What makes me a bit confused here is that you say he can't sit up. Sitting up is something that should come before walking, in particular because it is a similar set of muscles: the abdominal muscles that help you sit up also keep your balance. This is actually where walkers, bouncers, or even assisted sitting devices (i.e., chairs, bumbos, etc.), can be a bad thing; they let your child sit/stand/whatever without using those balance muscles.

So, my suggestion is to lay off of the walkers (or bouncers or assisted sitting devices), and instead set up his room (or wherever he spends most of his time) with some appropriate height furniture that he can pull himself up on. That would be things that are around 18-24" high; a coffee table can be a good start, or a low couch. Something heavy enough that he won't move it by accident (and not bookshelves or other high things that can fall, certainly!). Give him several options around the room, and then encourage him to work on pulling himself up. That should allow him to work out his 'stand up' needs while helping develop his abs. And if he sometimes wants to walk with you helping him out - that's perfectly fine; but make sure he's getting plenty of work in where he's doing the balancing too.

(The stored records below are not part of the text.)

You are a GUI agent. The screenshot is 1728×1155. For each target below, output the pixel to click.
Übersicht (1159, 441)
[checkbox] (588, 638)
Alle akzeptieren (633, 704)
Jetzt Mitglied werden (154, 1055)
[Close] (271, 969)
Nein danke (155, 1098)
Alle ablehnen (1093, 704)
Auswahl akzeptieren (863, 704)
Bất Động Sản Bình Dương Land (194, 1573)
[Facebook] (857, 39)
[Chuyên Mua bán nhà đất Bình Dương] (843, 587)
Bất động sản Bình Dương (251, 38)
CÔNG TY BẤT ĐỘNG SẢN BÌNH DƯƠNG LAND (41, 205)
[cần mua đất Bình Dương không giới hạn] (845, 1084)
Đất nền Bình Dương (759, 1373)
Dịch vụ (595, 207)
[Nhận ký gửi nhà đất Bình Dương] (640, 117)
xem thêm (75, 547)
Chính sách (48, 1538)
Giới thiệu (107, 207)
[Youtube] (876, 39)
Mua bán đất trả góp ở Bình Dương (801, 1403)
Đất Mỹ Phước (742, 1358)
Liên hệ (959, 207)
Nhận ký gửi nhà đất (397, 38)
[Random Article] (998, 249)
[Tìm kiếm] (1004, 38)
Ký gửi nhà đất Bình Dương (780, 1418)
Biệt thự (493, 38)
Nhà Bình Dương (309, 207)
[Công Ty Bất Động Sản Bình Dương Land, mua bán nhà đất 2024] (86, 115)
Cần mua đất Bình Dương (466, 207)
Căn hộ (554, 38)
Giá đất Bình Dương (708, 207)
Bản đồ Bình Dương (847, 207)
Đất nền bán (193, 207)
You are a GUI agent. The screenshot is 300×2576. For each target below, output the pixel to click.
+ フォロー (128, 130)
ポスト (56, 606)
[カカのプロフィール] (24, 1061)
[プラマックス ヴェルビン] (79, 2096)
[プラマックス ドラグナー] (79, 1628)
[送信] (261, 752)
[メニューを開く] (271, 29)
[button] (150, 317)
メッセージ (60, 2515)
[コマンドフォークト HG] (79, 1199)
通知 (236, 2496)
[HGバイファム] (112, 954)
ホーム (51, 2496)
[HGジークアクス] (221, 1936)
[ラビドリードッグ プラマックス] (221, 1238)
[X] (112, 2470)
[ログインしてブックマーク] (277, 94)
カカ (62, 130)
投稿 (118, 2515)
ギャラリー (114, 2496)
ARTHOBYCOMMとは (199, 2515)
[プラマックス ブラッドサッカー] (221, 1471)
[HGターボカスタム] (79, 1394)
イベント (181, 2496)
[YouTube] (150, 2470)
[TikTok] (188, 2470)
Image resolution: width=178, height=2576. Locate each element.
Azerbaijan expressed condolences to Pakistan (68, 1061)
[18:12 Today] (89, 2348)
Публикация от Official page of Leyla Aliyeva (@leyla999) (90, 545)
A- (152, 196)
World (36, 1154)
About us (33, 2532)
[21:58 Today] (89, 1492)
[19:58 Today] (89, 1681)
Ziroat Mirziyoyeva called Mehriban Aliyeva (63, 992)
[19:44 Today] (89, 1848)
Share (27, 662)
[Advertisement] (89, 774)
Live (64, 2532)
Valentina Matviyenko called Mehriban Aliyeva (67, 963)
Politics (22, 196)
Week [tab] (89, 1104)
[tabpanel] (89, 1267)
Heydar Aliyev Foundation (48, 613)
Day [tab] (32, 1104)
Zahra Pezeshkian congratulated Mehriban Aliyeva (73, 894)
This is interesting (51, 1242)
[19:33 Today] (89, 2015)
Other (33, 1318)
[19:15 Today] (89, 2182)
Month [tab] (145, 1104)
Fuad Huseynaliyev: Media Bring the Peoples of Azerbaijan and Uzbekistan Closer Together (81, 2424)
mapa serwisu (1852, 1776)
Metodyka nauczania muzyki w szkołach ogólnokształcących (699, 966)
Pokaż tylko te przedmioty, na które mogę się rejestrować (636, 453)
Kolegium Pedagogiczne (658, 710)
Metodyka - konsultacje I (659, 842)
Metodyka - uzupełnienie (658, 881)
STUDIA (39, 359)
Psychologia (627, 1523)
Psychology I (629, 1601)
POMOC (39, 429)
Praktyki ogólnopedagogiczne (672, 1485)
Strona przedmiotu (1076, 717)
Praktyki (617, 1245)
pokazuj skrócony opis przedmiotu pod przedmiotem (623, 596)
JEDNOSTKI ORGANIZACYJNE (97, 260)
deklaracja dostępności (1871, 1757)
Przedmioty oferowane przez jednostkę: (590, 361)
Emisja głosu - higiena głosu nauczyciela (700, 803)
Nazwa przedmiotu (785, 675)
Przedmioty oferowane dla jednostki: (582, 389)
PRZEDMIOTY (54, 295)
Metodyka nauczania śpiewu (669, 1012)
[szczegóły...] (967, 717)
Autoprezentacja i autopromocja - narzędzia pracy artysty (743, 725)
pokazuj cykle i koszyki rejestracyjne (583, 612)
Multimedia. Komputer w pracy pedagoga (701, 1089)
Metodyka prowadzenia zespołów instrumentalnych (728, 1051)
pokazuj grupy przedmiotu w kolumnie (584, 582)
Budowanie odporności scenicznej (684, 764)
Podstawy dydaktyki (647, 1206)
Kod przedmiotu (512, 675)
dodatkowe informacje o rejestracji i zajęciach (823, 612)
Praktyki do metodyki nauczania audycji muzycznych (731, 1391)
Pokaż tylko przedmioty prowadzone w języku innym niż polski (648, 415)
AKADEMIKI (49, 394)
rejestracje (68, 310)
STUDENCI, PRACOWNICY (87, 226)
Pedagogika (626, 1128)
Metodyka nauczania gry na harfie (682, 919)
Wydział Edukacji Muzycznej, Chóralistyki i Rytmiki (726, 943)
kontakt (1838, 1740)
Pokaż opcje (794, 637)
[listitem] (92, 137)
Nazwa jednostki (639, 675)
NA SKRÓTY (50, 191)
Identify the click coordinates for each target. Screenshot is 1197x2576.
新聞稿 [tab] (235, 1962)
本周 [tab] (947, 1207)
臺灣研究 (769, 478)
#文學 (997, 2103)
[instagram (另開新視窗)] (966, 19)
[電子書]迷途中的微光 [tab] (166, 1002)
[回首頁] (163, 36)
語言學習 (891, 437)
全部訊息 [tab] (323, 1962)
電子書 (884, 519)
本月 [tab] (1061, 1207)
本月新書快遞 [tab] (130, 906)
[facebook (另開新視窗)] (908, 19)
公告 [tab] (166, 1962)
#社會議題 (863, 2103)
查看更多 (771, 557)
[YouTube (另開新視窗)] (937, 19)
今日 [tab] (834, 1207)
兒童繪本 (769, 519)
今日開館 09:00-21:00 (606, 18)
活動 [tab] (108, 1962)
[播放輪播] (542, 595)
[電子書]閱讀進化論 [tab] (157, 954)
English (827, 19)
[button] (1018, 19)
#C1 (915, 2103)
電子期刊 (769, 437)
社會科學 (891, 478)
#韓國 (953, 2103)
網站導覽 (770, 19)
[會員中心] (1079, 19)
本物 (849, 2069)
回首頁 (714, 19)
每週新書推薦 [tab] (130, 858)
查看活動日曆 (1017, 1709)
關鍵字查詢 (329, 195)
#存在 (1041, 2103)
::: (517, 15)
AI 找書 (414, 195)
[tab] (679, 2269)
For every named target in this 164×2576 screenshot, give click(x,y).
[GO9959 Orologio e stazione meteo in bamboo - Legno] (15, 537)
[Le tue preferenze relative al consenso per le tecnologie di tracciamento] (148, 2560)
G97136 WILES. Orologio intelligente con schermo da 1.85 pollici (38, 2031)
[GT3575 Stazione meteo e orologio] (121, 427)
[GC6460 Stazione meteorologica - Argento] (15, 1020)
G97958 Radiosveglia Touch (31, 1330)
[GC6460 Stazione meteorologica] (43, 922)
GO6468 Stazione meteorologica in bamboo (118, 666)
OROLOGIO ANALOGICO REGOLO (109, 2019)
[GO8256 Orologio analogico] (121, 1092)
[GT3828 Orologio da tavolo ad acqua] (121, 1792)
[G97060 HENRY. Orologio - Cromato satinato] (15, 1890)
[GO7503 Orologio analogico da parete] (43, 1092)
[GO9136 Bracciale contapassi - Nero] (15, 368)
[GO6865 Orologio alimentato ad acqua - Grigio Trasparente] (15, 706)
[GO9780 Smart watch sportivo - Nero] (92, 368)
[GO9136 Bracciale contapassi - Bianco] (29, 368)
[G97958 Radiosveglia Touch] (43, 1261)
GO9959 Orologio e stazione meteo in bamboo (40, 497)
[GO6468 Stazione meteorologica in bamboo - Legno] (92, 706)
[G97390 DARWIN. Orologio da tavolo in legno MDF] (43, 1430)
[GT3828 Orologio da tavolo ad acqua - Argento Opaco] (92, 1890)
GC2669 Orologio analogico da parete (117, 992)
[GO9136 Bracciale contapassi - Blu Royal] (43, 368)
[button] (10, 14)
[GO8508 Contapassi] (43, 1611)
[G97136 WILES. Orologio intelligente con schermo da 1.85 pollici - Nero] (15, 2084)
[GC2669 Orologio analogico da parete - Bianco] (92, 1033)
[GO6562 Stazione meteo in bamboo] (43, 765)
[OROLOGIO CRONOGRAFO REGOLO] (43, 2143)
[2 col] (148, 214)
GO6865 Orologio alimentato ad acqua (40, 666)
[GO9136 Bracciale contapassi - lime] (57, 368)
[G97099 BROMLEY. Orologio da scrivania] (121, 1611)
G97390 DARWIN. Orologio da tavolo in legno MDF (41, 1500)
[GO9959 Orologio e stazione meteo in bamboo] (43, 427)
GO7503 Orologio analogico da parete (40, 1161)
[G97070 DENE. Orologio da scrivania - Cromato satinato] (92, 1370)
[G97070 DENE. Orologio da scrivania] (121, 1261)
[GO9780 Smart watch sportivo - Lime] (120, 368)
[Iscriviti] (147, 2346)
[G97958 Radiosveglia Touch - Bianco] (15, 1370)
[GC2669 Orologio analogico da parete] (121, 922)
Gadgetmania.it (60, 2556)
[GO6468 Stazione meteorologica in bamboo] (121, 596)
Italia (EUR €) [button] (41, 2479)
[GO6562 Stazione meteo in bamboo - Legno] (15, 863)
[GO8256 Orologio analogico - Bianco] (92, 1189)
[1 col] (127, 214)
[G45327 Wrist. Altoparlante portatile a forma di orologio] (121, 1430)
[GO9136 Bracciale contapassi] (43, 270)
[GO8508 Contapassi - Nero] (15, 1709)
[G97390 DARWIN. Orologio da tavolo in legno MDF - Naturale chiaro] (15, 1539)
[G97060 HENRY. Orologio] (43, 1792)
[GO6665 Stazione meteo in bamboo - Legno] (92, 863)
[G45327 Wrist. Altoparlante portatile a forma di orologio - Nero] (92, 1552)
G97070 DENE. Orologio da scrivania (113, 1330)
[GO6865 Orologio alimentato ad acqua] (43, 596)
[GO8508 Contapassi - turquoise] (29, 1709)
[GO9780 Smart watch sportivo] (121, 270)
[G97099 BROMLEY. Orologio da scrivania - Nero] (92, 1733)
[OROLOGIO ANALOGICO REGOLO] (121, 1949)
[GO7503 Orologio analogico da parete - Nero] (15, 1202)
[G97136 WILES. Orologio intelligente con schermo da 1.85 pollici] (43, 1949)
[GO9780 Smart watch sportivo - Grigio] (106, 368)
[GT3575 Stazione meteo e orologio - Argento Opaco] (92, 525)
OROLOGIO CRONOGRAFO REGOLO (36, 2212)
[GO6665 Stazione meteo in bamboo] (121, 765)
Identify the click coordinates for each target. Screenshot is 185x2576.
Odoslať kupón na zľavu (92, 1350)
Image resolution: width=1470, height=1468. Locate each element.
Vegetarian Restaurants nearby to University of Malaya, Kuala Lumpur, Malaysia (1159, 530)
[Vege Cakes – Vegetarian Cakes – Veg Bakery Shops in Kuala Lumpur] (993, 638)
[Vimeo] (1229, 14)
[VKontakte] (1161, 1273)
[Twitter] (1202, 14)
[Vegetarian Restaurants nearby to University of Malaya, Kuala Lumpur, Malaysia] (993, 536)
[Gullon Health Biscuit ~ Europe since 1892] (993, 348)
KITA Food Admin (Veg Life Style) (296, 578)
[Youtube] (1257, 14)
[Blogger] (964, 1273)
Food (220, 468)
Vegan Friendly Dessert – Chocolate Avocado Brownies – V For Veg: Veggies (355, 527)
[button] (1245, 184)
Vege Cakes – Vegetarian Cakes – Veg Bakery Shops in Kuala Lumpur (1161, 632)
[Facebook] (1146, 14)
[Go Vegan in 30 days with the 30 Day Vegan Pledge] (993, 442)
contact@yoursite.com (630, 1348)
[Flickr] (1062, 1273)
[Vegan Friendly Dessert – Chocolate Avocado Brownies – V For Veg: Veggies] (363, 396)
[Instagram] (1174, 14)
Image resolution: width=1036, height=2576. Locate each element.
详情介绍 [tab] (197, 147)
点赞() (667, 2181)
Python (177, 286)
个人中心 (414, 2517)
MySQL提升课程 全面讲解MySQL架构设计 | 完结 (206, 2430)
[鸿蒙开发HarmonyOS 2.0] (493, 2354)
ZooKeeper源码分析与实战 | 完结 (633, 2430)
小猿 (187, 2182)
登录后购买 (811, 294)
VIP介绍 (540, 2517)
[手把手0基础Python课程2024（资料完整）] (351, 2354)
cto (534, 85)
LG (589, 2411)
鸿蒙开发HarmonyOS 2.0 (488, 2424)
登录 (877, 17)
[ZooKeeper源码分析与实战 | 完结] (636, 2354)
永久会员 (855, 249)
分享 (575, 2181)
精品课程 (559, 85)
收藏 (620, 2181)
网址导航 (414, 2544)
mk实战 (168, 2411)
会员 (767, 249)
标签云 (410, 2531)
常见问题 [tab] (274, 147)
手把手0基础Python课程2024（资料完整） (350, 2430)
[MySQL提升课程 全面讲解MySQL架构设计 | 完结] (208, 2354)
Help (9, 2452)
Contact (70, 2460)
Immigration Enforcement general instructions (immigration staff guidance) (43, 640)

At the same time, you have lots of things you can do to help him develop his abs (and his other muscles) while he's on the floor. Give him toys that are fun to play with in a seated posture: baby pianos, things that make noise when you hit them from above, etc. Then, sometimes sit him at those toys (so he can work on staying sitting up), and sometimes put him near the toy but not seated (so he can work on sitting up from lying down). Giving him plenty of things to do, while letting him develop the muscles and gross motor skills he needs to be working on, should help him get to where he wants to be.

And, on a related note, this kind of thing will be common all throughout childhood. He will want to do things he can't do yet, and be frustrated and upset when he can't. Helping him do things is totally fine, as long as you're doing it in a way that you don't inhibit his development of those skills himself. But even past that, he'll simply be frustrated sometimes, and one of the skills you can help him with is learning to manage that frustration. When he's 2 or so, he's going to hit a point where he can talk pretty well, but you can't understand some of the things he says, and that's going to be so incredibly frustrating for him. When he starts riding trikes, he won't be able to pedal at first, and he'll be incredibly frustrated by that. Each of these are teachable moments, where you combine teaching him how to handle frustration emotionally and process that emotion with helping him work out a plan to overcome the obstacle.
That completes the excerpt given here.